> ENTRIES SUPPLIED
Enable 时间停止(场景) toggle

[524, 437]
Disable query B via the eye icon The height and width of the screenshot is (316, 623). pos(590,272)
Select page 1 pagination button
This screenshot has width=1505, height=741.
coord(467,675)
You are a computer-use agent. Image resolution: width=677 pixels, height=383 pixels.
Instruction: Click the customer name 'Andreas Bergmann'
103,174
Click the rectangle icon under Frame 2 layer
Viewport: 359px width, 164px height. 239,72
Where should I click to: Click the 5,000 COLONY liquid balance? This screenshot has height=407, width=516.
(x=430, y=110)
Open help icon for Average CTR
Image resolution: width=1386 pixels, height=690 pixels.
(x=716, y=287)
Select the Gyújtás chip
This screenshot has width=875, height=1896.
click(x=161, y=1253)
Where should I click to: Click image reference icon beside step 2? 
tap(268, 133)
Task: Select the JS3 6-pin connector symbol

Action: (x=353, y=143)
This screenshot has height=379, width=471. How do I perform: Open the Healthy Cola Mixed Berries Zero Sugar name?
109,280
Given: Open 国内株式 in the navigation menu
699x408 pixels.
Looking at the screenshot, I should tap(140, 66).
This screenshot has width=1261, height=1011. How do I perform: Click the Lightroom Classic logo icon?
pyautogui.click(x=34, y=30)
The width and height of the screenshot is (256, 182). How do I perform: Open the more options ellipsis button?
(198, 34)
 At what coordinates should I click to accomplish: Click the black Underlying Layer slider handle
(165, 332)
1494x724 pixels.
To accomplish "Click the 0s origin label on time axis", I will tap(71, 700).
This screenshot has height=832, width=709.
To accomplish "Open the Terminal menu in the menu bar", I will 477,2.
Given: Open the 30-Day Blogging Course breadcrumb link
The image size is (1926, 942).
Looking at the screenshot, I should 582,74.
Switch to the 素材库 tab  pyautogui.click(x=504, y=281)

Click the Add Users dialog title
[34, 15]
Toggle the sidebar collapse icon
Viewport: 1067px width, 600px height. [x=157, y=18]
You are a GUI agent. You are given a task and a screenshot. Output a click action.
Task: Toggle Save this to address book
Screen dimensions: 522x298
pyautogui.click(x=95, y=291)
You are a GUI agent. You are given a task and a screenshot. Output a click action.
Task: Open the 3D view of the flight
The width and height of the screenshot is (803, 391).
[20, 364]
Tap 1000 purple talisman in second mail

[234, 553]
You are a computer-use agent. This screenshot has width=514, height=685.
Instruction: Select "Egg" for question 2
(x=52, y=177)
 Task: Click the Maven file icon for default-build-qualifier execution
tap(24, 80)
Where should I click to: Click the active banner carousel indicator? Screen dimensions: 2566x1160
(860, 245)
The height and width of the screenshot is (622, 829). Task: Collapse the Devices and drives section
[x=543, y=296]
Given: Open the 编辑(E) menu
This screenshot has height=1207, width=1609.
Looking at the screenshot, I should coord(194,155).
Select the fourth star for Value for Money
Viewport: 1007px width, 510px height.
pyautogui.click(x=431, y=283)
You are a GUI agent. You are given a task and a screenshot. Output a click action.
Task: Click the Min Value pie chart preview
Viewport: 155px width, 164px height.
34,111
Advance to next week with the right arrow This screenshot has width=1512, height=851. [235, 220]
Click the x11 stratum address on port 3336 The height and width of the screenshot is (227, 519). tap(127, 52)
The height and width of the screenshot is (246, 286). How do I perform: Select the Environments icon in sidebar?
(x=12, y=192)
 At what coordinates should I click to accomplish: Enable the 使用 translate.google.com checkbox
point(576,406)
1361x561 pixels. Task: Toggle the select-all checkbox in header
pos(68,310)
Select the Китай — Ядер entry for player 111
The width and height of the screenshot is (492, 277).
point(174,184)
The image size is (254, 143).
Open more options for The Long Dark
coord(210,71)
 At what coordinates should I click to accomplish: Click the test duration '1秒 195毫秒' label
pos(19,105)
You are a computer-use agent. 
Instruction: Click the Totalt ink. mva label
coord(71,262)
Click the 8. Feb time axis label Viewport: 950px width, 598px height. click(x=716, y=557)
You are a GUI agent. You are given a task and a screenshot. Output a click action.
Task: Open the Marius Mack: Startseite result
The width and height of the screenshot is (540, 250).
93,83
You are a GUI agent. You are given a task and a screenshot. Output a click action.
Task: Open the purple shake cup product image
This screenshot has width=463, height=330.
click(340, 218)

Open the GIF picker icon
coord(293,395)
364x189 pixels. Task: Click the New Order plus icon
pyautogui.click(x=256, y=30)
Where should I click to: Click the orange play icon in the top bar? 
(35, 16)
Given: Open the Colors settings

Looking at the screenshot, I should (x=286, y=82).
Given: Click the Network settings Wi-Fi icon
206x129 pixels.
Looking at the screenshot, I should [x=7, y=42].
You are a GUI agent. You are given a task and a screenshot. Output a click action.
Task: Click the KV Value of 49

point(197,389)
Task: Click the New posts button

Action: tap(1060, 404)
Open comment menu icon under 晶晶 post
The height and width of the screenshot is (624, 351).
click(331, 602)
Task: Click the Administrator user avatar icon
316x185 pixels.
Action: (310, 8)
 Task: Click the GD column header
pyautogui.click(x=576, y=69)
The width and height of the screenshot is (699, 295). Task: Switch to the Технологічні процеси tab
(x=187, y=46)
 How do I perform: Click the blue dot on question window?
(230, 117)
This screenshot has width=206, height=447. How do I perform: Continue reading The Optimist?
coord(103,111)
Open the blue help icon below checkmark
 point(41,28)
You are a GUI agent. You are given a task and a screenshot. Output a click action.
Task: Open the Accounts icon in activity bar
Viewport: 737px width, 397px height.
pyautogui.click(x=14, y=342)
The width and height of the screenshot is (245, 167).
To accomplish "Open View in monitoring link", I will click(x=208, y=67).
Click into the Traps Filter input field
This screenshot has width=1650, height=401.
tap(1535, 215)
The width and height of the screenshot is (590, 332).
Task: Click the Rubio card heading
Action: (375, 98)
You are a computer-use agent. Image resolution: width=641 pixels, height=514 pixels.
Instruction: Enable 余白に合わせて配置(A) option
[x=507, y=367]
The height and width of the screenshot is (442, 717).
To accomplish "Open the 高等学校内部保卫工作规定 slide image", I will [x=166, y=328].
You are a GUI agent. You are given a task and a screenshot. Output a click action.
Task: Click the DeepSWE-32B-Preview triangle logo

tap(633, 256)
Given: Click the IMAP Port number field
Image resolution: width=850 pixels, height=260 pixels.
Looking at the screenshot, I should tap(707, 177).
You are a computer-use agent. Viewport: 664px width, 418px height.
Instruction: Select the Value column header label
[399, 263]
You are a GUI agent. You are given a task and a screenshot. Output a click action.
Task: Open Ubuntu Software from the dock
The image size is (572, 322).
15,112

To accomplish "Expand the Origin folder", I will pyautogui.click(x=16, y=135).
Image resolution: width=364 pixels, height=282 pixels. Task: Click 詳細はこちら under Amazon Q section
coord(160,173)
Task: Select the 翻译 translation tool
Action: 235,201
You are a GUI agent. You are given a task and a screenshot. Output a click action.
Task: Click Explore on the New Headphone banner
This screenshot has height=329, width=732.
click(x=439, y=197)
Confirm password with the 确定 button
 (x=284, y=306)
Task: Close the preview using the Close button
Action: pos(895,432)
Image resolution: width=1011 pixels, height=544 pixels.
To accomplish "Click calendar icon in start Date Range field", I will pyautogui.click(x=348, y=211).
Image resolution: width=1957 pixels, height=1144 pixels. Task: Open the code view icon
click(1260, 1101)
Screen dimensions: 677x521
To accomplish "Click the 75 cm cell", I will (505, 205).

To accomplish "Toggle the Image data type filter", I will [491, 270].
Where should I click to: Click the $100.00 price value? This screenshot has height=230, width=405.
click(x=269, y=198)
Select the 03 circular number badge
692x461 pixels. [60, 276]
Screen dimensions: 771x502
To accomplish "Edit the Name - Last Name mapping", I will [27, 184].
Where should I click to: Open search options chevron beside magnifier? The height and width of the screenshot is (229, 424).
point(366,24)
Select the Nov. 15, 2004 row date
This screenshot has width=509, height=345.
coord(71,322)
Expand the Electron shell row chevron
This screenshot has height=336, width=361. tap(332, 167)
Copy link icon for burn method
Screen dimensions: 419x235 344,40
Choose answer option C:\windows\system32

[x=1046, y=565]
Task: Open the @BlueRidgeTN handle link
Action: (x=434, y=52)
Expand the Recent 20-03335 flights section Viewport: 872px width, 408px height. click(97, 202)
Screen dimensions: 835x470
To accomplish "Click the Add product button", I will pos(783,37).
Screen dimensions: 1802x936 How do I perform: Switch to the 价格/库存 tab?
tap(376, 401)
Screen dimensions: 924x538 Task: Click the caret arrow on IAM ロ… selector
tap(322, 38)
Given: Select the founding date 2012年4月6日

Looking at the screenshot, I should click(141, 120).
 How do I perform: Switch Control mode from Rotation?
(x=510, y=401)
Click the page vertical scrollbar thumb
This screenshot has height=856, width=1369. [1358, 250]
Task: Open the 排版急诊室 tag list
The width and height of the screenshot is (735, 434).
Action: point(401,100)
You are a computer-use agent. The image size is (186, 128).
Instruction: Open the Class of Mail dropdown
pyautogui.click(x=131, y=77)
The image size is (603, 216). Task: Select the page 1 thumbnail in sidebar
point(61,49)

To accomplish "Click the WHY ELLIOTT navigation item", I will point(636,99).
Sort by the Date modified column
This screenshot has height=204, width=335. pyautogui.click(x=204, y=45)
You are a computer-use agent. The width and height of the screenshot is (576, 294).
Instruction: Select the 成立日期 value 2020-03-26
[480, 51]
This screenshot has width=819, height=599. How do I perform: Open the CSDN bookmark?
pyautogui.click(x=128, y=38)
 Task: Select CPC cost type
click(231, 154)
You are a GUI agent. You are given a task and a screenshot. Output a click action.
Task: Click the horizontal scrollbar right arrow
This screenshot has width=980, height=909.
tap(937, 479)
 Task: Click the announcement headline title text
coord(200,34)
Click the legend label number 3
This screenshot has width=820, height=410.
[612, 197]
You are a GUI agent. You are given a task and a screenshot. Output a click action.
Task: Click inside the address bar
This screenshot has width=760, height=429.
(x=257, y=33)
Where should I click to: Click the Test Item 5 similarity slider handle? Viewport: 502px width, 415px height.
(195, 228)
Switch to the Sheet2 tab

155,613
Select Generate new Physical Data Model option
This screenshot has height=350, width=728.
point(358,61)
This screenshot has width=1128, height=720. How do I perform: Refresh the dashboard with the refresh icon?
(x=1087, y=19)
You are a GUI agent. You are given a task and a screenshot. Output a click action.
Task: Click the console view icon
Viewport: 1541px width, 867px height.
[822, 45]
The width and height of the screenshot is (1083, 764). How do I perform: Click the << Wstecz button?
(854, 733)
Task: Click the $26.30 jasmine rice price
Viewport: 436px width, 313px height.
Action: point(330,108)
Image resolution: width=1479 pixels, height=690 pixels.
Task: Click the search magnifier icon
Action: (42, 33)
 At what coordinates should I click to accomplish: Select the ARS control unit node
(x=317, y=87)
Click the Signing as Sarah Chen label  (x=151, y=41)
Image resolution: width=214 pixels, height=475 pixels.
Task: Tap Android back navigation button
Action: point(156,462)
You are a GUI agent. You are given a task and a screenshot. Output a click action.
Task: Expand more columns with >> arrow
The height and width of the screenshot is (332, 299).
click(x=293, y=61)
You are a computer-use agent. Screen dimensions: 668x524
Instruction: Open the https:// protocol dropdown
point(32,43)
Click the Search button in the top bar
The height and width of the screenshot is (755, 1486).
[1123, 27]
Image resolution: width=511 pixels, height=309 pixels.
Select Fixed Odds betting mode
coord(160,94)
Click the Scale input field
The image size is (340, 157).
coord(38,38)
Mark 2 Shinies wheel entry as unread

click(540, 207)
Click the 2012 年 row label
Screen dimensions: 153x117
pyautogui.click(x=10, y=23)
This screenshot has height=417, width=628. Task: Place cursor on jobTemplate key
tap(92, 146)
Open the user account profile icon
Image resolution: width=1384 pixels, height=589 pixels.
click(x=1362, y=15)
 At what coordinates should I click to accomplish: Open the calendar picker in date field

> REQUIREMENT
Reproduce word for word the stretch of the listing above from its very first line through the line containing "coord(467,675)".

> FULL RESPONSE
Enable 时间停止(场景) toggle

[524, 437]
Disable query B via the eye icon The height and width of the screenshot is (316, 623). pos(590,272)
Select page 1 pagination button
This screenshot has width=1505, height=741.
coord(467,675)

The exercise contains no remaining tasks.